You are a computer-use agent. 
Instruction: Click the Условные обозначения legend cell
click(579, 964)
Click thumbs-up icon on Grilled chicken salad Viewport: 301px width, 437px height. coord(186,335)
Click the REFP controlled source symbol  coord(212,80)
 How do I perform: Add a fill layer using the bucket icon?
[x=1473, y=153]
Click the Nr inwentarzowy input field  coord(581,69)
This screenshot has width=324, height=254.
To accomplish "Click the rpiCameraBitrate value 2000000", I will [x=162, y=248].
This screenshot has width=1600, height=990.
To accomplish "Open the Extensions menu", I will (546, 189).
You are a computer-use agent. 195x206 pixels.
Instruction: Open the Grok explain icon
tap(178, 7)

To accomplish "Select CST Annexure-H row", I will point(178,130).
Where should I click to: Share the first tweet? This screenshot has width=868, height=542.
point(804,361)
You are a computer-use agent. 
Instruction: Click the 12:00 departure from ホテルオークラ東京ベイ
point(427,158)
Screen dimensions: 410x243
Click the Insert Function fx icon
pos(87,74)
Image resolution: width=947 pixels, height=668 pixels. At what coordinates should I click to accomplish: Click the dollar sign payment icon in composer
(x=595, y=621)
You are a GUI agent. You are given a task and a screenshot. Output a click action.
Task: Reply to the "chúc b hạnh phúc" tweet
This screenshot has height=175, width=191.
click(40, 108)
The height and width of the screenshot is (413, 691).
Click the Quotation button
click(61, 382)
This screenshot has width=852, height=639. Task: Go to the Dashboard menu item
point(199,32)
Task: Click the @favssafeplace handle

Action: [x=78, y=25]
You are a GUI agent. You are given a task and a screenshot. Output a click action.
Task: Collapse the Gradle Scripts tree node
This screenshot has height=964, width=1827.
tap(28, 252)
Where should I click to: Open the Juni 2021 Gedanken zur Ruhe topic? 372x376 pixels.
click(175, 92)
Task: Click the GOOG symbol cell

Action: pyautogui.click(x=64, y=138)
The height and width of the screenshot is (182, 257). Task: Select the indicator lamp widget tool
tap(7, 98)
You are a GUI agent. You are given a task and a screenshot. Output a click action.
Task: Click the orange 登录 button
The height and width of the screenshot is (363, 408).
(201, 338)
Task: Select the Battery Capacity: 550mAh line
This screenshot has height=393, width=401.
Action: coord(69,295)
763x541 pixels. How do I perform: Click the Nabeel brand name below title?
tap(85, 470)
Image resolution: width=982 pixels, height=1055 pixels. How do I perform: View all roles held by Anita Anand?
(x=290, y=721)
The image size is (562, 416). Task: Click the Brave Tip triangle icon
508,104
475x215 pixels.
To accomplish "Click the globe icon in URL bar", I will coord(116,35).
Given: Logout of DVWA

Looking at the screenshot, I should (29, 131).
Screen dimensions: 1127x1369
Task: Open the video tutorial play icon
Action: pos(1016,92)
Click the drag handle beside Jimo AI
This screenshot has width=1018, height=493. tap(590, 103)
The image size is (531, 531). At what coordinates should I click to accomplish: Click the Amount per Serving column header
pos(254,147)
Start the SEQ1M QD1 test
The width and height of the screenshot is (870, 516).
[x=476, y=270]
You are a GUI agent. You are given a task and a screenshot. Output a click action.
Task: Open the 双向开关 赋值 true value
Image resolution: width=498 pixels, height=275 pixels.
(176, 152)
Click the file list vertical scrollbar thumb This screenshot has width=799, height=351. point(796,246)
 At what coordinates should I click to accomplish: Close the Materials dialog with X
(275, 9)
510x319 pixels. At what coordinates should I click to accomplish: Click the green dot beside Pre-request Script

----

_PROBLEM DETAILS_.
Repeat the listing exactly, from its first line to its last.

_SOLUTION BELOW_.
You are a computer-use agent. 
Instruction: Click the Условные обозначения legend cell
click(579, 964)
Click thumbs-up icon on Grilled chicken salad Viewport: 301px width, 437px height. coord(186,335)
Click the REFP controlled source symbol  coord(212,80)
 How do I perform: Add a fill layer using the bucket icon?
[x=1473, y=153]
Click the Nr inwentarzowy input field  coord(581,69)
This screenshot has width=324, height=254.
To accomplish "Click the rpiCameraBitrate value 2000000", I will [x=162, y=248].
This screenshot has width=1600, height=990.
To accomplish "Open the Extensions menu", I will (546, 189).
You are a computer-use agent. 195x206 pixels.
Instruction: Open the Grok explain icon
tap(178, 7)

To accomplish "Select CST Annexure-H row", I will point(178,130).
Where should I click to: Share the first tweet? This screenshot has width=868, height=542.
point(804,361)
You are a computer-use agent. 
Instruction: Click the 12:00 departure from ホテルオークラ東京ベイ
point(427,158)
Screen dimensions: 410x243
Click the Insert Function fx icon
pos(87,74)
Image resolution: width=947 pixels, height=668 pixels. At what coordinates should I click to accomplish: Click the dollar sign payment icon in composer
(x=595, y=621)
You are a GUI agent. You are given a task and a screenshot. Output a click action.
Task: Reply to the "chúc b hạnh phúc" tweet
This screenshot has height=175, width=191.
click(40, 108)
The height and width of the screenshot is (413, 691).
Click the Quotation button
click(61, 382)
This screenshot has width=852, height=639. Task: Go to the Dashboard menu item
point(199,32)
Task: Click the @favssafeplace handle

Action: [x=78, y=25]
You are a GUI agent. You are given a task and a screenshot. Output a click action.
Task: Collapse the Gradle Scripts tree node
This screenshot has height=964, width=1827.
tap(28, 252)
Where should I click to: Open the Juni 2021 Gedanken zur Ruhe topic? 372x376 pixels.
click(175, 92)
Task: Click the GOOG symbol cell

Action: pyautogui.click(x=64, y=138)
The height and width of the screenshot is (182, 257). Task: Select the indicator lamp widget tool
tap(7, 98)
You are a GUI agent. You are given a task and a screenshot. Output a click action.
Task: Click the orange 登录 button
The height and width of the screenshot is (363, 408).
(201, 338)
Task: Select the Battery Capacity: 550mAh line
This screenshot has height=393, width=401.
Action: coord(69,295)
763x541 pixels. How do I perform: Click the Nabeel brand name below title?
tap(85, 470)
Image resolution: width=982 pixels, height=1055 pixels. How do I perform: View all roles held by Anita Anand?
(x=290, y=721)
The image size is (562, 416). Task: Click the Brave Tip triangle icon
508,104
475x215 pixels.
To accomplish "Click the globe icon in URL bar", I will coord(116,35).
Given: Logout of DVWA

Looking at the screenshot, I should (29, 131).
Screen dimensions: 1127x1369
Task: Open the video tutorial play icon
Action: pos(1016,92)
Click the drag handle beside Jimo AI
This screenshot has width=1018, height=493. tap(590, 103)
The image size is (531, 531). At what coordinates should I click to accomplish: Click the Amount per Serving column header
pos(254,147)
Start the SEQ1M QD1 test
The width and height of the screenshot is (870, 516).
[x=476, y=270]
You are a GUI agent. You are given a task and a screenshot. Output a click action.
Task: Open the 双向开关 赋值 true value
Image resolution: width=498 pixels, height=275 pixels.
(176, 152)
Click the file list vertical scrollbar thumb This screenshot has width=799, height=351. point(796,246)
 At what coordinates should I click to accomplish: Close the Materials dialog with X
(275, 9)
510x319 pixels. At what coordinates should I click to accomplish: Click the green dot beside Pre-request Script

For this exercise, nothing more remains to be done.